> What to produce
The output should match the data below line for line.
[Data for analysis Boundary: Start]
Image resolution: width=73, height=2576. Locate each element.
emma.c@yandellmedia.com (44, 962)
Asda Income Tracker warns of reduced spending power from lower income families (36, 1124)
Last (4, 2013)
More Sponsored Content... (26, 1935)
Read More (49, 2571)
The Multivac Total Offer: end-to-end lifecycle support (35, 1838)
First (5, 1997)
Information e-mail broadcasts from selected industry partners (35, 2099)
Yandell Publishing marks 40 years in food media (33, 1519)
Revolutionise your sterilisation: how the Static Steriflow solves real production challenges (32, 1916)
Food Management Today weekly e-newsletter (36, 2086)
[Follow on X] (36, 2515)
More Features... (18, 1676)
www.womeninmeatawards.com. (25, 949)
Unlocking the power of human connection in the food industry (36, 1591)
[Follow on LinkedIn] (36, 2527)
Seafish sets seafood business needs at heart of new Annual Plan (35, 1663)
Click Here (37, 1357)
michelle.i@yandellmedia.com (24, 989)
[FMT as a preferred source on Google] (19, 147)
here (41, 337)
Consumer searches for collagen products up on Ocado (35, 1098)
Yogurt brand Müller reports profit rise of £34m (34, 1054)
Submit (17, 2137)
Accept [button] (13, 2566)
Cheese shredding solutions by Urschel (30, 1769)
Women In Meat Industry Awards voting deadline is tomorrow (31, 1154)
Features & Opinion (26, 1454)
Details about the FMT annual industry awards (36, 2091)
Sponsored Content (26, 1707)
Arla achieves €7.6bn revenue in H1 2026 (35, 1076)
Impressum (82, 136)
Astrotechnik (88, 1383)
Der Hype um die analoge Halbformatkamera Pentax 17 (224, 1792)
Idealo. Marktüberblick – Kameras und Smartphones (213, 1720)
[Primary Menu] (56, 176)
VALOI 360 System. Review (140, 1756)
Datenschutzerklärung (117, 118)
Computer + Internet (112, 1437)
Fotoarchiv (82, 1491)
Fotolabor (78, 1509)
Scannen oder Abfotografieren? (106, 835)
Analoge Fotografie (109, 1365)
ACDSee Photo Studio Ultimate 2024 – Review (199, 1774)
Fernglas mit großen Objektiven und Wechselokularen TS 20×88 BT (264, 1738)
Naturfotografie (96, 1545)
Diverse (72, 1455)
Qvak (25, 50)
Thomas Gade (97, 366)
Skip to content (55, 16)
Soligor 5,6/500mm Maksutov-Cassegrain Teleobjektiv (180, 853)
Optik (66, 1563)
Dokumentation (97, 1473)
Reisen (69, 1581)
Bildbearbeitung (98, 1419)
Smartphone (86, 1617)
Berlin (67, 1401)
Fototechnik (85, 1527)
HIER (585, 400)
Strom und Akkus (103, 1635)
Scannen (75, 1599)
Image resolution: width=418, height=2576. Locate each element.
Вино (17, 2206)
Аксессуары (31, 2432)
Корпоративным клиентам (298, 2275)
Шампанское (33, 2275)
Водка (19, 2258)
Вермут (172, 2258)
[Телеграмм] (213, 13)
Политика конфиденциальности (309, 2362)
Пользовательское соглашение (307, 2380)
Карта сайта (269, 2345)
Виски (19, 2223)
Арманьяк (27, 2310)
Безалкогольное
[Data for analysis Boundary: End]
> Solution for this exercise
Image resolution: width=73, height=2576. Locate each element.
emma.c@yandellmedia.com (44, 962)
Asda Income Tracker warns of reduced spending power from lower income families (36, 1124)
Last (4, 2013)
More Sponsored Content... (26, 1935)
Read More (49, 2571)
The Multivac Total Offer: end-to-end lifecycle support (35, 1838)
First (5, 1997)
Information e-mail broadcasts from selected industry partners (35, 2099)
Yandell Publishing marks 40 years in food media (33, 1519)
Revolutionise your sterilisation: how the Static Steriflow solves real production challenges (32, 1916)
Food Management Today weekly e-newsletter (36, 2086)
[Follow on X] (36, 2515)
More Features... (18, 1676)
www.womeninmeatawards.com. (25, 949)
Unlocking the power of human connection in the food industry (36, 1591)
[Follow on LinkedIn] (36, 2527)
Seafish sets seafood business needs at heart of new Annual Plan (35, 1663)
Click Here (37, 1357)
michelle.i@yandellmedia.com (24, 989)
[FMT as a preferred source on Google] (19, 147)
here (41, 337)
Consumer searches for collagen products up on Ocado (35, 1098)
Yogurt brand Müller reports profit rise of £34m (34, 1054)
Submit (17, 2137)
Accept [button] (13, 2566)
Cheese shredding solutions by Urschel (30, 1769)
Women In Meat Industry Awards voting deadline is tomorrow (31, 1154)
Features & Opinion (26, 1454)
Details about the FMT annual industry awards (36, 2091)
Sponsored Content (26, 1707)
Arla achieves €7.6bn revenue in H1 2026 (35, 1076)
Impressum (82, 136)
Astrotechnik (88, 1383)
Der Hype um die analoge Halbformatkamera Pentax 17 (224, 1792)
Idealo. Marktüberblick – Kameras und Smartphones (213, 1720)
[Primary Menu] (56, 176)
VALOI 360 System. Review (140, 1756)
Datenschutzerklärung (117, 118)
Computer + Internet (112, 1437)
Fotoarchiv (82, 1491)
Fotolabor (78, 1509)
Scannen oder Abfotografieren? (106, 835)
Analoge Fotografie (109, 1365)
ACDSee Photo Studio Ultimate 2024 – Review (199, 1774)
Fernglas mit großen Objektiven und Wechselokularen TS 20×88 BT (264, 1738)
Naturfotografie (96, 1545)
Diverse (72, 1455)
Qvak (25, 50)
Thomas Gade (97, 366)
Skip to content (55, 16)
Soligor 5,6/500mm Maksutov-Cassegrain Teleobjektiv (180, 853)
Optik (66, 1563)
Dokumentation (97, 1473)
Reisen (69, 1581)
Bildbearbeitung (98, 1419)
Smartphone (86, 1617)
Berlin (67, 1401)
Fototechnik (85, 1527)
HIER (585, 400)
Strom und Akkus (103, 1635)
Scannen (75, 1599)
Image resolution: width=418, height=2576. Locate each element.
Вино (17, 2206)
Аксессуары (31, 2432)
Корпоративным клиентам (298, 2275)
Шампанское (33, 2275)
Водка (19, 2258)
Вермут (172, 2258)
[Телеграмм] (213, 13)
Политика конфиденциальности (309, 2362)
Пользовательское соглашение (307, 2380)
Карта сайта (269, 2345)
Виски (19, 2223)
Арманьяк (27, 2310)
Безалкогольное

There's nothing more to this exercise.